Day 10: Marlowe hated floaters.
To mentally prepare you for the coming Cannes film festival (May 14 – 25), we have published Nick Roddick’s subversive columns from the daily editions of Moving Pictures at the 2002 Cannes film festival & market, an irreverent, insightful, sometimes cynical and always entertaining take on what Cannes is really – really! – like. This concludes the series; we hope you found it stimulating. 


This one still looked almost alive in his once-expensive suit. The single red-and-white trainer stood out in strange contrast. I guess the fishes got the other, thought Marlowe.

The guy looked kind of peaceful, as though he had been swimming in the sea and had somehow floated face-down onto the beach and fallen asleep.

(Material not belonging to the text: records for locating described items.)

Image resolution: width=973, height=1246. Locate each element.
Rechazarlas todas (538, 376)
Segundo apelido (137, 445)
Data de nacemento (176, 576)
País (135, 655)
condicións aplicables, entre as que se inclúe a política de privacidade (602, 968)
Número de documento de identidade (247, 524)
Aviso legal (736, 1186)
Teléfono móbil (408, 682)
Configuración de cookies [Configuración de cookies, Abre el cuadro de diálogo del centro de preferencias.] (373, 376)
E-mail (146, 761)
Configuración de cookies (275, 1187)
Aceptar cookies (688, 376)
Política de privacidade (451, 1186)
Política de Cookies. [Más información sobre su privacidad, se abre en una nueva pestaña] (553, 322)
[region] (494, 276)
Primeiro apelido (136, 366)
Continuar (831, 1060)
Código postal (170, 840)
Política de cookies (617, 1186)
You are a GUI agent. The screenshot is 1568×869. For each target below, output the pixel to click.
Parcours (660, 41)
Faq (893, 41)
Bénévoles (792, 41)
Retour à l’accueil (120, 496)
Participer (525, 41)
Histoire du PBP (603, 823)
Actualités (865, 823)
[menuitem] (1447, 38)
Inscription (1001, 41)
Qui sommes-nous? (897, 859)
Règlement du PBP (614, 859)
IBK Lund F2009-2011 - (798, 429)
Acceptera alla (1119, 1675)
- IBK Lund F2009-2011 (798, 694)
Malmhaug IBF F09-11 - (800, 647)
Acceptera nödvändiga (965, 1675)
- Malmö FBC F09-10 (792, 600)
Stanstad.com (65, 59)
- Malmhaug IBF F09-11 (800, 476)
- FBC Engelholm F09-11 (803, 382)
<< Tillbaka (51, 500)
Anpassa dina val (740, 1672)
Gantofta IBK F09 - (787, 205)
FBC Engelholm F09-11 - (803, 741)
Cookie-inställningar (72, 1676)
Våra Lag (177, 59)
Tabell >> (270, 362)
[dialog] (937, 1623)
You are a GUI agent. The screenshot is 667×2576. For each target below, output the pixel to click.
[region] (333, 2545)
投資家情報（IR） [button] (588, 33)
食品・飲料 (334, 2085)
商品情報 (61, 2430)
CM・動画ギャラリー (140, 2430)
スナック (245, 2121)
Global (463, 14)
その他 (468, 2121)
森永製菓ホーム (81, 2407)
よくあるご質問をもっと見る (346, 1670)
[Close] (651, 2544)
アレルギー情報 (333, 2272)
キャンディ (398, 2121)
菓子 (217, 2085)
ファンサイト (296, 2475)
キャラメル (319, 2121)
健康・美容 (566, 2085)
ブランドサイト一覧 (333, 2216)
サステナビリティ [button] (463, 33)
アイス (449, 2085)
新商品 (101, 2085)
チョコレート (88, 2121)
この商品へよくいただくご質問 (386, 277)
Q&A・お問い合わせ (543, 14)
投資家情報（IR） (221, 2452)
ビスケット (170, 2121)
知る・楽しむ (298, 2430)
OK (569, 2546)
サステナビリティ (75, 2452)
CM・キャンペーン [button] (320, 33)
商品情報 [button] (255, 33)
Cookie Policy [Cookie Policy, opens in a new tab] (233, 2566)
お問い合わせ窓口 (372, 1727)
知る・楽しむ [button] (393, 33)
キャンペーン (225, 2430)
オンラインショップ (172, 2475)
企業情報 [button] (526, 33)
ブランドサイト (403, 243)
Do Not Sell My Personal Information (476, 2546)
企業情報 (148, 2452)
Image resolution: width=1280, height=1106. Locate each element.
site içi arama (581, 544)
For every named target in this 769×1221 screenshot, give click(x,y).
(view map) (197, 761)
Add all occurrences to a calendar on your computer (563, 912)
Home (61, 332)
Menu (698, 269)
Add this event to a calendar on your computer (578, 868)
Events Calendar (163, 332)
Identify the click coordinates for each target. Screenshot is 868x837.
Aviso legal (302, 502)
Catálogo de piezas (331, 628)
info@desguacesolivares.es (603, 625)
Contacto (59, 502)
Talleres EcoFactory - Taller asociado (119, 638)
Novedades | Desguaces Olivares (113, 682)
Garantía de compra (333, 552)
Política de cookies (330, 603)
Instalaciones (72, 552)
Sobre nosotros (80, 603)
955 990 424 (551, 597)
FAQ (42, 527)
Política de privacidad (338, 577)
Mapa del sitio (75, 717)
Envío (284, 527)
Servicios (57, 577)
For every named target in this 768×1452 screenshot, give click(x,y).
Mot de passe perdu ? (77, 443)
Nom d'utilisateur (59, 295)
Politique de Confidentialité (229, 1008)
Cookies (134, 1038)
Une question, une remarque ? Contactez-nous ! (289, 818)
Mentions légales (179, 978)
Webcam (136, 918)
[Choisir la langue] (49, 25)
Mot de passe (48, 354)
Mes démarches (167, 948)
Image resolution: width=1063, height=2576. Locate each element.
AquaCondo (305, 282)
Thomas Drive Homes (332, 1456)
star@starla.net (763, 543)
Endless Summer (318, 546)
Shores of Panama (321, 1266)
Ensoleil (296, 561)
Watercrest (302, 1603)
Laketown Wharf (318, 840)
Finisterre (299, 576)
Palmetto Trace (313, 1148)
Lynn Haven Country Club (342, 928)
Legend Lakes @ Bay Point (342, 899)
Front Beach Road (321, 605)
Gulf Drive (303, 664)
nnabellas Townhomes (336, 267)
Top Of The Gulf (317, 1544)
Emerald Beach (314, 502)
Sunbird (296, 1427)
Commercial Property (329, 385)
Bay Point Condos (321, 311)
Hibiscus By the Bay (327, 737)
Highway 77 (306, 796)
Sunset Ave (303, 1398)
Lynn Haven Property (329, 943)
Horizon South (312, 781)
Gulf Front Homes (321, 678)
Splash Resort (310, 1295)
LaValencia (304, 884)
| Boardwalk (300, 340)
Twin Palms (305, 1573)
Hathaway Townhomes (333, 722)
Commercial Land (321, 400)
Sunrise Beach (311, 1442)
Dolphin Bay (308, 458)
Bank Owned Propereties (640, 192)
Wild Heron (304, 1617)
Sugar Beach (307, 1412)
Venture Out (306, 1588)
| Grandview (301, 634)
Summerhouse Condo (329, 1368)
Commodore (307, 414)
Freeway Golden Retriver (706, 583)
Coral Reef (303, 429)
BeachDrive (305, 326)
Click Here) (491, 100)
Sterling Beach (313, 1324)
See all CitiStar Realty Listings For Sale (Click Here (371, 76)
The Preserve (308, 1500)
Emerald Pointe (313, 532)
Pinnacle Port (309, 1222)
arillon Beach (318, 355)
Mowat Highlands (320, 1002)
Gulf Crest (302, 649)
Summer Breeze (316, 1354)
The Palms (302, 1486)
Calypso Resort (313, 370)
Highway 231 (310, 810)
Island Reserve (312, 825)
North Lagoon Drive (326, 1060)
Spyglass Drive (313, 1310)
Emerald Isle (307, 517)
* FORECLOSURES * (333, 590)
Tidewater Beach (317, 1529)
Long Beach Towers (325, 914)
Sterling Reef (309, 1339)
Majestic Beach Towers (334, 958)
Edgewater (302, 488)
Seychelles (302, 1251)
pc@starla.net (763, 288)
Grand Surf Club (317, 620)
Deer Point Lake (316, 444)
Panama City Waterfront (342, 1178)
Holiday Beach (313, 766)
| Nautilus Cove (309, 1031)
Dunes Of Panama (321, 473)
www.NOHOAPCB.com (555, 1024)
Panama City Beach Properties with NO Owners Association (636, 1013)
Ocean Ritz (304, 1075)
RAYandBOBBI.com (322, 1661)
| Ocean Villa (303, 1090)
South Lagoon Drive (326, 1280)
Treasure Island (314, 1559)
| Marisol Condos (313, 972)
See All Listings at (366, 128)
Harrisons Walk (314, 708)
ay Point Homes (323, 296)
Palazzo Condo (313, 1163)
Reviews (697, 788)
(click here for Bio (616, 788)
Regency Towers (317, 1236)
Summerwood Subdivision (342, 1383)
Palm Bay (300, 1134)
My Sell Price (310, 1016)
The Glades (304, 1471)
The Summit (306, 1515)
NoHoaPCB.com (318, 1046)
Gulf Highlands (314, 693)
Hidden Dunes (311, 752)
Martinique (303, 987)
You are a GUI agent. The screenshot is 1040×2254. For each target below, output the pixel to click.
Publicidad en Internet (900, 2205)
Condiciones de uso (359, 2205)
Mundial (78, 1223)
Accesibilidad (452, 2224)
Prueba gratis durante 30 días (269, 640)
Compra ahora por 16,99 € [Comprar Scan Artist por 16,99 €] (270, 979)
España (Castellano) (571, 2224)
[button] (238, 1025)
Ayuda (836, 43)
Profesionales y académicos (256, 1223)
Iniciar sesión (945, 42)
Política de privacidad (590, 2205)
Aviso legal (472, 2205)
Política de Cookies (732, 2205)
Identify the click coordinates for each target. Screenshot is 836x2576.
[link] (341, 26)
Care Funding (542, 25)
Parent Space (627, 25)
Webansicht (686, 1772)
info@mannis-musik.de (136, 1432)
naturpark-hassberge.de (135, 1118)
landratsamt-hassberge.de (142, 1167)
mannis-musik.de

But the guy wasn't alive, hadn't been alive for a day, maybe more, Marlowe reckoned. He looked around at the limos and the little dogs walking all along the boardwalk. Nice place to live, he thought, firing up a Lucky. But, when it came to dying, all places were the same. God, he hated the Festival beat: too much money, too much greed.

Turning the body over in the sand, Marlowe grimaced as the man's dead hand swung back across his chest. And then he saw it: a small, black notebook, covered in seaweed which slipped out of the floater's grip and fell at Marlowe's feet. Like the guy was trying to give me a present, he thought sourly.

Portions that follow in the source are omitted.